_EXERCISE PROMPT:_
Render each line of the records below as an item in a numbered list. Skip blank lines, and leave the pictures out.

_GIVEN DATA:_
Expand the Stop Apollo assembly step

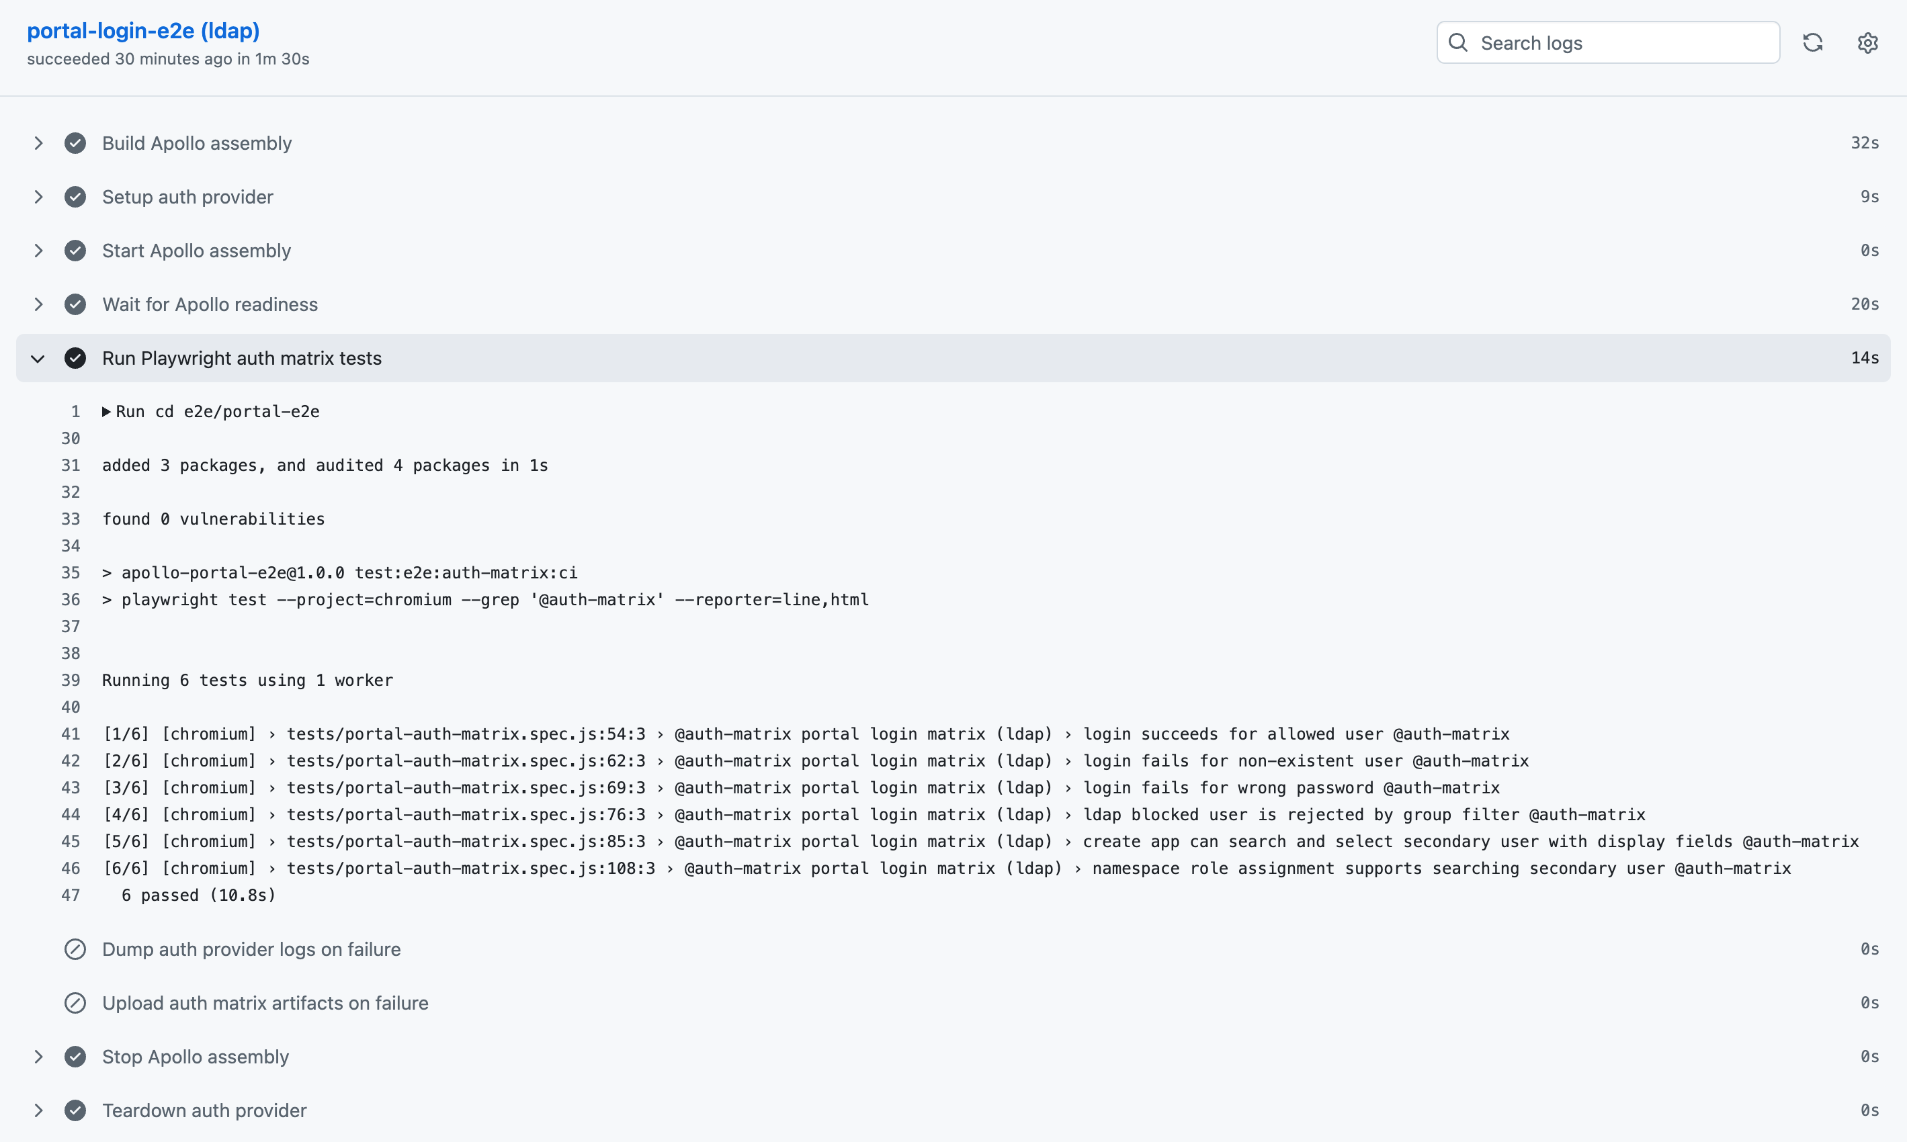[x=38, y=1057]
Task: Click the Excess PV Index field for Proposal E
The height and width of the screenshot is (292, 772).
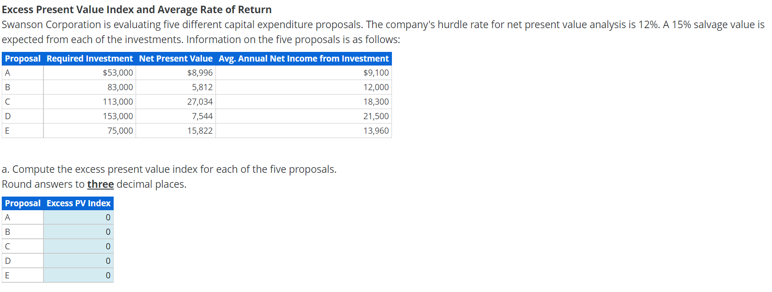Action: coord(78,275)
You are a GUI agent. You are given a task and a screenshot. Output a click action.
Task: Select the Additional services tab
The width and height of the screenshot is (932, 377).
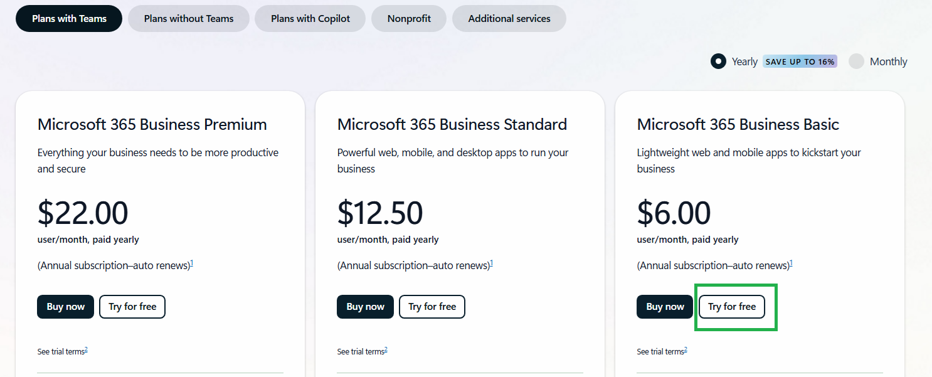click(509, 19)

_ANSWER TO THE PROBLEM:_
1. Expand the Stop Apollo assembly step
2. [x=38, y=1057]
3. Task: Click the Excess PV Index field for Proposal E
4. The height and width of the screenshot is (292, 772).
5. Action: coord(78,275)
6. You are a GUI agent. You are given a task and a screenshot. Output a click action.
7. Task: Select the Additional services tab
8. The width and height of the screenshot is (932, 377).
9. click(509, 19)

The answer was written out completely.